» **SHORT TASK**
According to the Cheltenham Folk Festival 2013 review, which act closed the festival?

» **DOCUMENT SECTION**
Cheltenham 2013 is a feast of luxurious listening

Cheltenham Folk Festival 2013 review

published: Fri 15th Feb 2013

Friday 8th to Sunday 10th February 2013
Cheltenham, Gloucestershire, GL50 1QA, England MAP
early bird £72 for the weekend
last updated: Thu 3rd Jan 2013

A well- deserved standing ovation greets an emotional performance from the Nic Jones Trio to close Cheltenham Folk Festival 2013 in triumphant style. It's the perfect way to cap off an event that's been packed with top drawer treats from beginning to end. Whether your passion is listening, singing, playing, dancing, eating or shopping, there's been plenty to enjoy at Cheltenham Folk 2013.

This festival always has something of an epicurean feel to it: first rate acts attracting discerning music fans, aged from preschool to pensioner, from all corners of the globe. The Kid's Place looks after the little uns, whilst the youthfully energetic frequent the fringe venues, the raucous 'Dancing in the Street' Morris displays and of course, the ceilidh.

» **DATA SHOWN**
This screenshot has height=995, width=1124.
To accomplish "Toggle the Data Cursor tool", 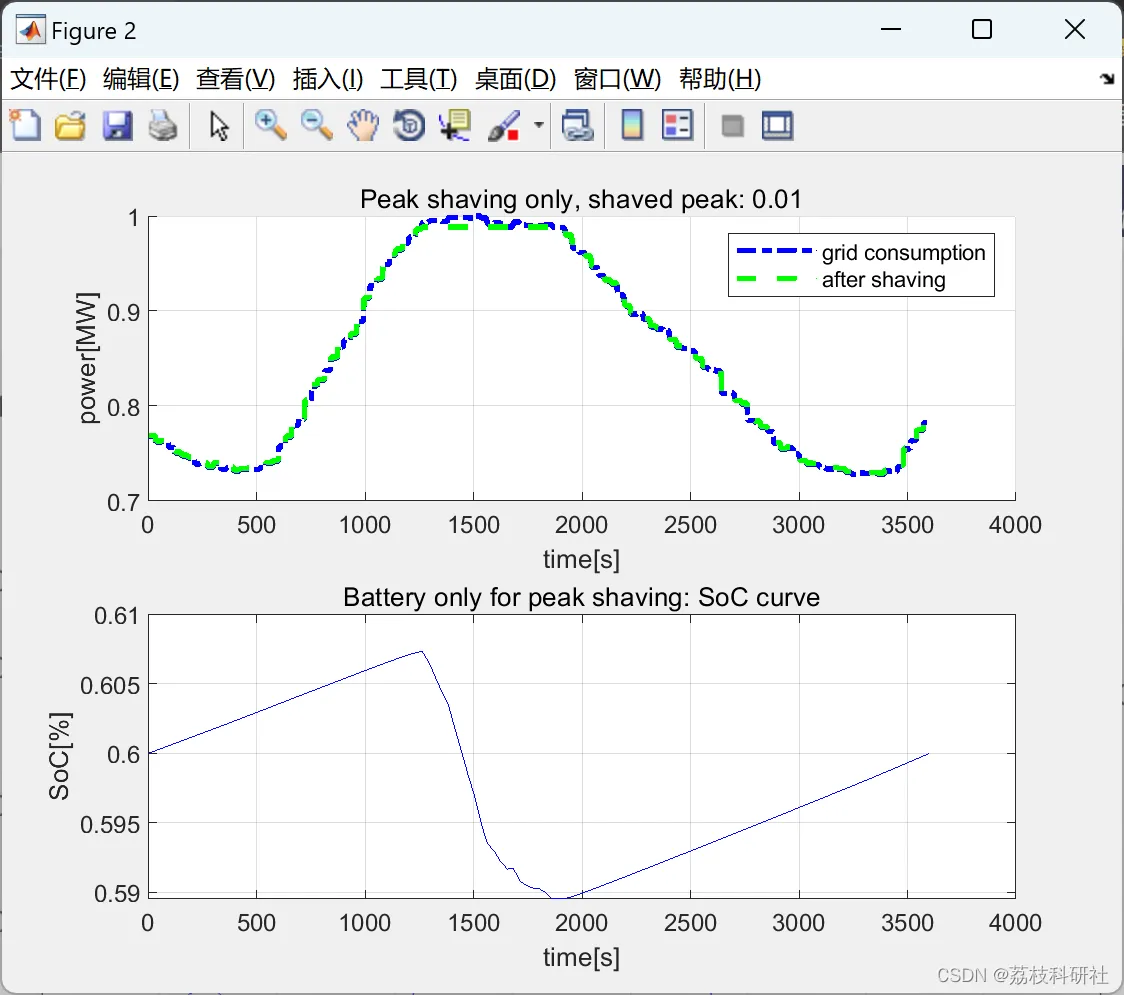I will click(x=455, y=125).
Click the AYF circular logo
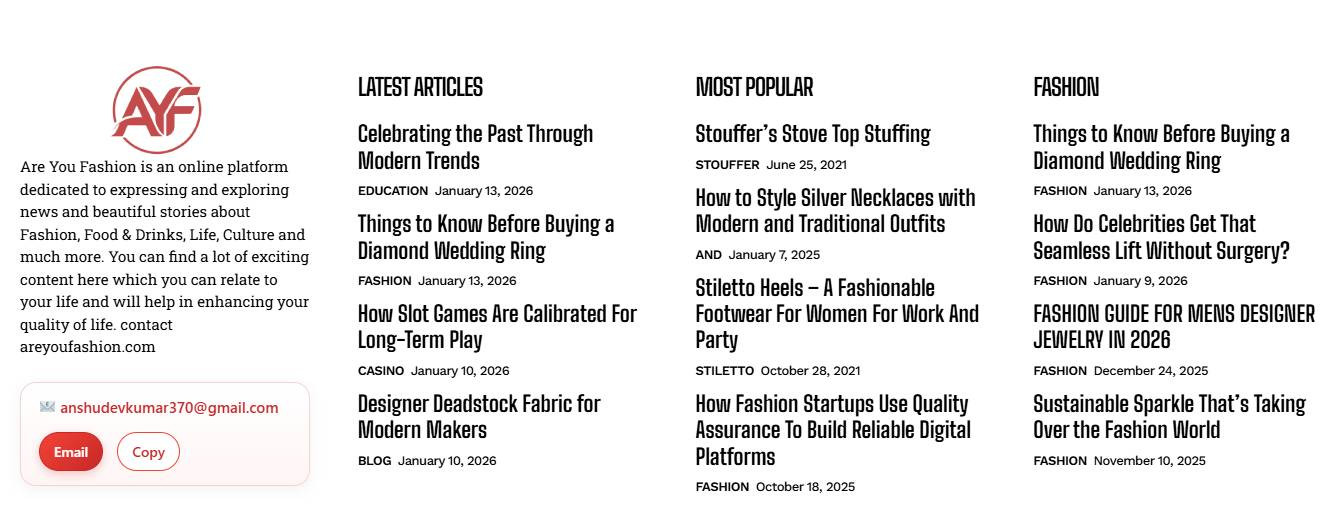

» **REPLY**
The Nic Jones Trio